Chcę powiedzieć jasno i jednoznacznie: to nieprawda. Nie mam pretensji do redakcji - opisali to, co znaleźli w aktach, choć niestety część informacji została błędnie zinterpretowana lub pominięto bardzo istotne elementy materiału dowodowego. Cała sprawa powstała z inicjatywa jednej osoby, która najpierw nas z ukrycia nagrywała, a na końcu chciała od nas 10.000 zł za milczenie. I to ta osoba właśnie podejrzewa, że jej koleżanki mogły zostać skrzywdzone. Co ważne: one same tak nie twierdzą. Jest wielu świadków, którzy potwierdzają, że nasze kontakty nie tylko nie miały nic wspólnego z przemocą, ale były akceptowane, a często wręcz inicjowane przez tamte kobiety. Dowody pokazują jednoznacznie, że nie doszło do żadnego stosunku, żadnego przestępstwa i nikt nie został skrzywdzony.

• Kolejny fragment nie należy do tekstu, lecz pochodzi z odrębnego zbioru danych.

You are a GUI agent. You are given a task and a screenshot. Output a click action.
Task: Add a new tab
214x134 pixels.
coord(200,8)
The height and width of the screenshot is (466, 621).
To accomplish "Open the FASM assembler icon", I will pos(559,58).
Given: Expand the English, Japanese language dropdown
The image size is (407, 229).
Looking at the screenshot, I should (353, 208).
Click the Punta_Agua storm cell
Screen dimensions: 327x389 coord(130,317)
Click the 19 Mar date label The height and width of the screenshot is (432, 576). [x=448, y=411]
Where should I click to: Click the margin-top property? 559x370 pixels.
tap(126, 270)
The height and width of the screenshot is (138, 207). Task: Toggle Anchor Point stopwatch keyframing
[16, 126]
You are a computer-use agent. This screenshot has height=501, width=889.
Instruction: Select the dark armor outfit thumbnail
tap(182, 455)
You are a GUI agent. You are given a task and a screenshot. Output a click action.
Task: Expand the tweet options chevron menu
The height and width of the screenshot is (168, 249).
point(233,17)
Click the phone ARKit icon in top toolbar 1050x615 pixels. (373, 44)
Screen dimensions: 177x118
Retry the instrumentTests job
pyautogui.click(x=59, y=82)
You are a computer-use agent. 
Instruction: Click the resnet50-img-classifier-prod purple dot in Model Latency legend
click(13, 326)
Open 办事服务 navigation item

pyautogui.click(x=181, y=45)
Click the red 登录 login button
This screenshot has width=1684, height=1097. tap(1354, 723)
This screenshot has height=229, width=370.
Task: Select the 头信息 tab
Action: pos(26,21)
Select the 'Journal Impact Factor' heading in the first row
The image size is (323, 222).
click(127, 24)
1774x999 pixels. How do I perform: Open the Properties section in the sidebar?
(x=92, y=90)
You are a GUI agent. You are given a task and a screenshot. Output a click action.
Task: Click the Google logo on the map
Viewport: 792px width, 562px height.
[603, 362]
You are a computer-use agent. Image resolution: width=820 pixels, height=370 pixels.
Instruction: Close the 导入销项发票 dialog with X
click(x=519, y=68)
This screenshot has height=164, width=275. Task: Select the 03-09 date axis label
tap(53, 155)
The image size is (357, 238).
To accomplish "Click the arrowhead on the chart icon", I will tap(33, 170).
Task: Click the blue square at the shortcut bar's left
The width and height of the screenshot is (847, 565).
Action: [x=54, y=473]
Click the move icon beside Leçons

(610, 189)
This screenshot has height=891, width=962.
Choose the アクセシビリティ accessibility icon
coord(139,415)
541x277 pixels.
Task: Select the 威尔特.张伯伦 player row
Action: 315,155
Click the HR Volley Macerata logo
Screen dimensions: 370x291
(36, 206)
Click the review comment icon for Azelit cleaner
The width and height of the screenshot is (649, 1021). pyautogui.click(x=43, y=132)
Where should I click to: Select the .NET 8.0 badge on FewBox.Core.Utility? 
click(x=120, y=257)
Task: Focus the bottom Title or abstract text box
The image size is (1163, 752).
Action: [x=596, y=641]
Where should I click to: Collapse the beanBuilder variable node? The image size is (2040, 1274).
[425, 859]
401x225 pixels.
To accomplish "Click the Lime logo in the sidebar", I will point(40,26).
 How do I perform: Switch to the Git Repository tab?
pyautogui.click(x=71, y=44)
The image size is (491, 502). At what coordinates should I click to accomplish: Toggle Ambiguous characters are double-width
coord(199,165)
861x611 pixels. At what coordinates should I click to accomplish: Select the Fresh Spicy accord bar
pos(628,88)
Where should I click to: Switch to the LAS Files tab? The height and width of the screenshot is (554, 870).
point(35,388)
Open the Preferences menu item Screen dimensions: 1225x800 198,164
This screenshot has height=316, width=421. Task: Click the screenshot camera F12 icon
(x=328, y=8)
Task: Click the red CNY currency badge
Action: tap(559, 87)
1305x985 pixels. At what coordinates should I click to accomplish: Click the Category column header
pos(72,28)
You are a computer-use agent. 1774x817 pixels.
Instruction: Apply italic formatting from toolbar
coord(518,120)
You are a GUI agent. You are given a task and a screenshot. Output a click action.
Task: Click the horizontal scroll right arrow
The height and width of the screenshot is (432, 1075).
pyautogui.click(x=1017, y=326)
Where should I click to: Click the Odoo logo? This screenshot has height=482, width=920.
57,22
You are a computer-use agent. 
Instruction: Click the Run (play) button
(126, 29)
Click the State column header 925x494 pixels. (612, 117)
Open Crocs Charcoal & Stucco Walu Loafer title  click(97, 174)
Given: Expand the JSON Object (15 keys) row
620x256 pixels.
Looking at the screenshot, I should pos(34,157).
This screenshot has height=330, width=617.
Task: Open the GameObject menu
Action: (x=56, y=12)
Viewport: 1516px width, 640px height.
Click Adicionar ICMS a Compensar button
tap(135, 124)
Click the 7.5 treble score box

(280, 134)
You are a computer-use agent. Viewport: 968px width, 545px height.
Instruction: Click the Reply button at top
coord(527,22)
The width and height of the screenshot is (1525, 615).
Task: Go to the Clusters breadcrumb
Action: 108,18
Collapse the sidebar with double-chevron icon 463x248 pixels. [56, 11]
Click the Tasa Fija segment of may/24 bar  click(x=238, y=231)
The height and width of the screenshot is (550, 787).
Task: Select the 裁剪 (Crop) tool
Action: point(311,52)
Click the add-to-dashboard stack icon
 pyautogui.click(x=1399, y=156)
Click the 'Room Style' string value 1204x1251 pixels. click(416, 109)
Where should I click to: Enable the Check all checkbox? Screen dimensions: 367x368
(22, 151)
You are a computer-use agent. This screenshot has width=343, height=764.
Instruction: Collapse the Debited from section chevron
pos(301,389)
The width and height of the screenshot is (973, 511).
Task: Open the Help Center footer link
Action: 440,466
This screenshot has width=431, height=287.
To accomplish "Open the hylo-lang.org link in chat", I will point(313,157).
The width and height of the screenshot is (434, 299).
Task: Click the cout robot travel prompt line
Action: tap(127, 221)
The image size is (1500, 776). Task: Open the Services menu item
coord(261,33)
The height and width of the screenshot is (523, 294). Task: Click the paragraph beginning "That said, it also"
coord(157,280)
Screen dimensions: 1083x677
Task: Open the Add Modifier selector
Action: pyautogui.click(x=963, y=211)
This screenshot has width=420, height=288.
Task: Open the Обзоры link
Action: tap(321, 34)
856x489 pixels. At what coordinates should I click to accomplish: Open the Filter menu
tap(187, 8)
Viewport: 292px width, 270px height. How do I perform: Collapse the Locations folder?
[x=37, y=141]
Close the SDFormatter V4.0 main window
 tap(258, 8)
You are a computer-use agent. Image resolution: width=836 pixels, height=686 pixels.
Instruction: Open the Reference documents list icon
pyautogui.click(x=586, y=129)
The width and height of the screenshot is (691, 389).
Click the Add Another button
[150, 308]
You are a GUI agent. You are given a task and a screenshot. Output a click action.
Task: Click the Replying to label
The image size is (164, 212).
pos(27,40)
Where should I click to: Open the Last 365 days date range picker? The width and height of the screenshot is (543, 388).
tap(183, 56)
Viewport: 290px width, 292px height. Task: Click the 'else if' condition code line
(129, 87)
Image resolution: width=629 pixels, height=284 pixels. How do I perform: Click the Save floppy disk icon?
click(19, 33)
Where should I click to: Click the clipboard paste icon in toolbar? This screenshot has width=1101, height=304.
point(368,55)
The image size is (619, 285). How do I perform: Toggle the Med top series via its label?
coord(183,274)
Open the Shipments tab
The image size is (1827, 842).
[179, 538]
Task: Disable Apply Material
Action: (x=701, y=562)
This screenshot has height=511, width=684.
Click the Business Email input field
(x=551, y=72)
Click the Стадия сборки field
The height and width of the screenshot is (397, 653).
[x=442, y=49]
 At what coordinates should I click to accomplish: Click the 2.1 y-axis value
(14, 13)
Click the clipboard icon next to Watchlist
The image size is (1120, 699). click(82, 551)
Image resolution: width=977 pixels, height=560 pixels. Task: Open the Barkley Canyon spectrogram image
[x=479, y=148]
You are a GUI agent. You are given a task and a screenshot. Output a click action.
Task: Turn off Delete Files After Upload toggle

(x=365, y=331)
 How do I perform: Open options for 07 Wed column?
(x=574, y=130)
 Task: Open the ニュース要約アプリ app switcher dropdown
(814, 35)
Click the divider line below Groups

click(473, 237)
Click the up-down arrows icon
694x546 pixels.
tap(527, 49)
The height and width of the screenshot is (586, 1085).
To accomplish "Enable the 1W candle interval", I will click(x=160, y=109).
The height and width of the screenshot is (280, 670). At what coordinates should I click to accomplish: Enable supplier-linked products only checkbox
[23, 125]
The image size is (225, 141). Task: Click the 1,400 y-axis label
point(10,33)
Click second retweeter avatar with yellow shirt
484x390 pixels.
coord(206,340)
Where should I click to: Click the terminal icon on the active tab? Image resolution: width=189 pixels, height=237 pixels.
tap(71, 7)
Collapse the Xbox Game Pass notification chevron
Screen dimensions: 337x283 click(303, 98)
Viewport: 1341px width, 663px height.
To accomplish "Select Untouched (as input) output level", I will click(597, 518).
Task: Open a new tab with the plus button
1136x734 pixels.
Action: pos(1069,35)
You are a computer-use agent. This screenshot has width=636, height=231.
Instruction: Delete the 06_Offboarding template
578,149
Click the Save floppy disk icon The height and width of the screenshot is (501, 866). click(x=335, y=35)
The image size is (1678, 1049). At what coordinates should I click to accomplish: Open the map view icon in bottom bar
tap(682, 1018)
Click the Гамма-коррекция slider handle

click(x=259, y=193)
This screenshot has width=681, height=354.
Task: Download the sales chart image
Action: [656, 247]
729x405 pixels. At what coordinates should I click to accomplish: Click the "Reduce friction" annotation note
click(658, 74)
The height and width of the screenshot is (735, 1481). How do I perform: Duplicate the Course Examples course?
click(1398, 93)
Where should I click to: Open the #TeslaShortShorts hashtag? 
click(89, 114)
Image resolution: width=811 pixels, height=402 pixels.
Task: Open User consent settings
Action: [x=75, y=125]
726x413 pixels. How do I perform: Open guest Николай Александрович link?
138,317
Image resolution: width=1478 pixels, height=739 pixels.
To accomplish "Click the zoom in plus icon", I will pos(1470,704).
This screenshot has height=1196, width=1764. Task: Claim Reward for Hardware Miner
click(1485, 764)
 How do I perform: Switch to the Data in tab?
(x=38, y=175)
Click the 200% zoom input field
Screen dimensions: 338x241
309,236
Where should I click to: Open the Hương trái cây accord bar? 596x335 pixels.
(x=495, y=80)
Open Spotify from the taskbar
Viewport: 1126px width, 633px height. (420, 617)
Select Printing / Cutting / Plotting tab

Od początku w pełni współpracujemy z organami ścigania. Chcę, by ta sprawa została jak najszybciej wyjaśniona. Wierzę w sprawiedliwość i w to, że prawda się obroni. Wiem, że zawód, który wykonuję, bywa obarczony ryzykiem nieuzasadnionych pomówień. Przyznam jednak szczerze - takiego kalibru się nie spodziewałem. Proszę Was o tylko o jedno: nie oceniajcie mnie przez pryzmat nagłówków.

Żona dziennikarza przerwała milczenie

Kilka godzin później, Kaja Śródka, żona Patryka M. na swoim Instastory zamieściła niejednoznaczny tekst w języku angielskim.  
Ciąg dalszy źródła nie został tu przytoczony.